Чтобы согреться, он пошёл быстрее. Постоял немного у памятника Чайковскому, думая, о том, как повезло тем, кто учился в питерской Консерватории, полюбовался Мариинским театром. Впереди высился бело-голубой красавец Николо-Богоявленский Собор и он, неожиданно для себя, будто кто-то вёл его, пошёл к нему.

– – —

В храме было сумрачно, тихо и уютно. Потрескивали свечи, горели лампадки, редкие посетители ходили бесшумно, говорили шёпотом, как охранители сна дорогого человека; красивая женщина в чёрном платке, со скорбными влажными глазами, что-то шептала на ухо молодому батюшке, священник с белым печальным лицом внимательно её слушал.

Оглядываясь по сторонам, проникаясь умиротворённой атмосферой храма, и непроизвольно расслабляясь и успокаиваясь, Калинцев купил несколько свечей. Он поставил три свечи там, где горели поминальные свечи и не смог уйти; стоял здесь долго, закрыв глаза, светлая печаль объяла его, придя к нему с образами матери и отца, бабушки, деда и тестя.
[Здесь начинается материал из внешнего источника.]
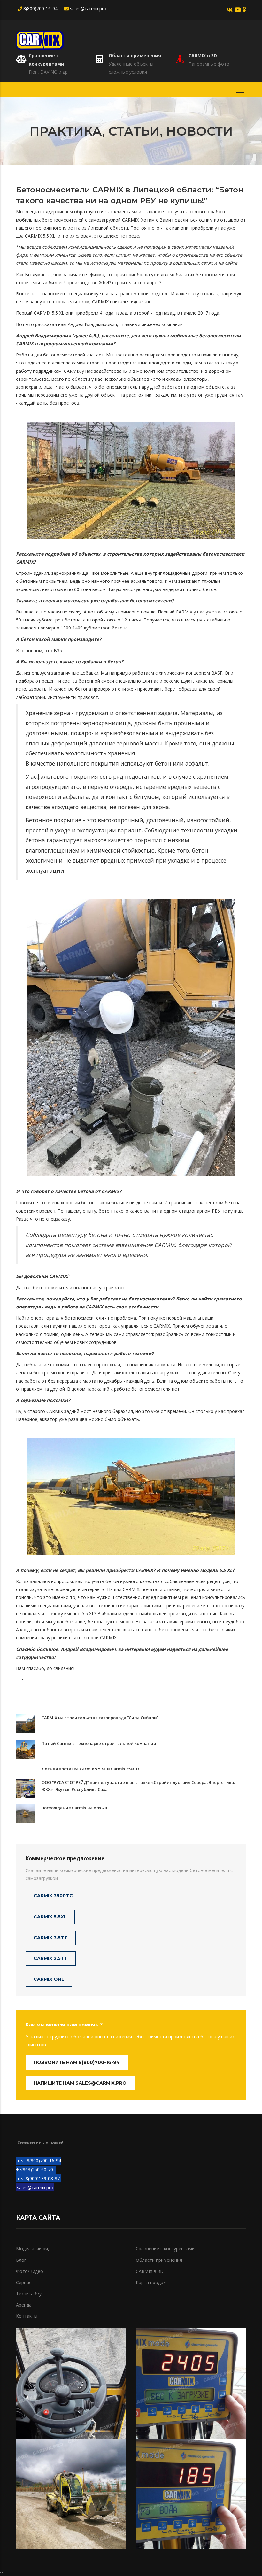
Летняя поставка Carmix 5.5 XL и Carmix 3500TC (91, 1769)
Когда он открыл повлажневшие глаза, его свечи, потрескивая, догорали. Он тихо прошёлся по храму, нашёл икону Николая Чудотворца, подождал, когда отойдёт женщина, целующая край иконы, поставил свечу, долго смотрел в строгий и мудрый лик святителя и неожиданно для себя стал горячо просить. Он просил святого не о деньгах, не о жилье, не о благополучии – просил о здравии Алёши, Людмилы, Анны Никифоровны, и дочери. Просил о сохранении семьи, о мире и взаимопонимании в ней. Слова его были корявы, он не знал молитв, но они были искренни, шли от сердца, вытекая из него горячей волной.

С Апраксиного двора, купив всё, что хотел, он возвращался домой в сумерках, когда уже включили уличное освещение. В своём дворе он опять встретил Потапыча в спецовке и с разводным ключом в руке. Они с ним закурили. Состоялся довольно странный разговор, который он списал на состояние Потапыча.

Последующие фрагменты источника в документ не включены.